WRITTEN PROBLEM. Can you convert the material, from the line containing "The image size is (975, 920)." through the end of the material, into a Markdown table with the columns Row and Text, giving each line a row number and leaving out blank lines?

EXERCISE MATERIALS.

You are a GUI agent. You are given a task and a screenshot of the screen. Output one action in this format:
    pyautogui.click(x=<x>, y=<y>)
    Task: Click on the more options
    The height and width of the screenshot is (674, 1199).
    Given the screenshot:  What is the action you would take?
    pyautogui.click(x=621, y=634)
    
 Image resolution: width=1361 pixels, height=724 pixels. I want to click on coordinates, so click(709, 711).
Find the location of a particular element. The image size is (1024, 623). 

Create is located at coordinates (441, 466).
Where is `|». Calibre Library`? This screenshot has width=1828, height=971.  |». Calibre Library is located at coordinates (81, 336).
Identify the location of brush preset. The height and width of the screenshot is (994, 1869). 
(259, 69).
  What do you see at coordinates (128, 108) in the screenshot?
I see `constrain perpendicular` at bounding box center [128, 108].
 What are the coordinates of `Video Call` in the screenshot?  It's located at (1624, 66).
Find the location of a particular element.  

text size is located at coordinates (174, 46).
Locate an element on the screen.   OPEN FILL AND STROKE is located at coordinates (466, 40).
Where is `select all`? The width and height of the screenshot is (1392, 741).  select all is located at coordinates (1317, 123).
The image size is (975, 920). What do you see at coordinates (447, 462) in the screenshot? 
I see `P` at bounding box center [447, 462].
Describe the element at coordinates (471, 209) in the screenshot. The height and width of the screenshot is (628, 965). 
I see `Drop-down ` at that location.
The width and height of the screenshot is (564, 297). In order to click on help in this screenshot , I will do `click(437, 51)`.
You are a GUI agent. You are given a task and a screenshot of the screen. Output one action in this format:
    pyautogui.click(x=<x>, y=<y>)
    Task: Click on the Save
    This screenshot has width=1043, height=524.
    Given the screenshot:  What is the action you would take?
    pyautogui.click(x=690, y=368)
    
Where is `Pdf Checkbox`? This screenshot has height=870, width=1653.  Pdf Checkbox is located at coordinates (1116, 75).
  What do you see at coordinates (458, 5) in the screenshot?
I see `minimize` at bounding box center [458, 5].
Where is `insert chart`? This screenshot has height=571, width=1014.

COMPLETE ANSWER.
| Row | Text |
|---|---|
| 1 | The image size is (975, 920). What do you see at coordinates (447, 462) in the screenshot?  |
| 2 | I see `P` at bounding box center [447, 462]. |
| 3 | Describe the element at coordinates (471, 209) in the screenshot. The height and width of the screenshot is (628, 965).  |
| 4 | I see `Drop-down ` at that location. |
| 5 | The width and height of the screenshot is (564, 297). In order to click on help in this screenshot , I will do `click(437, 51)`. |
| 6 | You are a GUI agent. You are given a task and a screenshot of the screen. Output one action in this format: |
| 7 |     pyautogui.click(x=<x>, y=<y>) |
| 8 |     Task: Click on the Save |
| 9 |     This screenshot has width=1043, height=524. |
| 10 |     Given the screenshot:  What is the action you would take? |
| 11 |     pyautogui.click(x=690, y=368) |
| 12 | Where is `Pdf Checkbox`? This screenshot has height=870, width=1653.  Pdf Checkbox is located at coordinates (1116, 75). |
| 13 |   What do you see at coordinates (458, 5) in the screenshot? |
| 14 | I see `minimize` at bounding box center [458, 5]. |
| 15 | Where is `insert chart`? This screenshot has height=571, width=1014. |